Open BenjaminHofstetter opened 8 months ago
This would be possible indeed, if the parser emits the context from the tokenizer in the quads.
We have no plans to take this up, but a pull request that puts this functionality behind a flag would be welcome, provided it has no performance impact when switched off.
This is excactly what I need too. I am currently developing an RDF editing extension for Visual Studio Code named Mentor. For this use case I frequently need to resolve URIs and blank nodes to parsed Tokens and this feature would be extremely helpful.
I found a workaround for URIs which requires parsing the document again after loading and interpreting the Triples, but that only works for URIs and not for blank nodes. This currently blocks me from implementing SHACL support where blank node definitions of (property) shapes are quite common.
Any idea how such source maps could be implemented?
Any idea how such source maps could be implemented?
Luckily tokens emitted by the Lexer already contain information about the line and position of each token emitted by the lexer. In the Parser you could add this information property of Term
s every time a new _subject
, _predicate
, _object
or _graph
is assigned in the parser. For instance the code here would become
this._subject = this._blankNode();
if (this._recordPosition) {
this._subject[POS] = { line: token.line, start: token.start }
}
this._saveContext('blank', this._graph,
this._subject, null, null);
I would recommend making POS
a Symbol that is exported by N3.js, however it could also just be a property name like _internal_position
.
The caveat of this approach would be that it might cause a non-negligible performance hit even when the feature is disabled; but I suspect this is something you can perf. test and optimise once the feature is implemented.
I did a POC some time ago. I added it as a use case in the RDF-Star working group. Maybe in the future we can use RDF-Start to define such source maps "externally" from the source turtle. https://github.com/w3c/rdf-star/issues/285#issuecomment-2003235647
My poc is using n3 parser and exposes the tokens in the quads (not rdf-star).
@BenjaminHofstetter Did you create a patch for N3 and publish the code of the PoC somewhere?
Perhaps change the issue title from —
Store Token position in the produces quads
— to —
Store original positions of Tokens in quads produced by conversion from Turtle"
?
(At least, change produces
to produced
.)
Why do I need that: After parsing a Turtle file, I lose all information about the source file. For better tooling support, I propose implementing some kind of "source maps" to trace back from quads to positions in the Turtle file.

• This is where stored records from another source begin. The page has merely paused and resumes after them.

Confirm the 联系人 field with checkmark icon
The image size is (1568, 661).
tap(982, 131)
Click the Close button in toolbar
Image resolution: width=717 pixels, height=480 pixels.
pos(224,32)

For instance, in tools like https://shacl-playground.zazuko.com/, when encountering errors in SHACL validation reports, locating the error-causing triple requires human intervention. With source map information, editors could pinpoint the exact location in the Turtle file, aiding in error resolution. Implementing source maps would bridge the gap between parsed files and their source, enhancing tooling support. The tokenizer already generates tokens with line, start, and end information, laying the groundwork for this feature.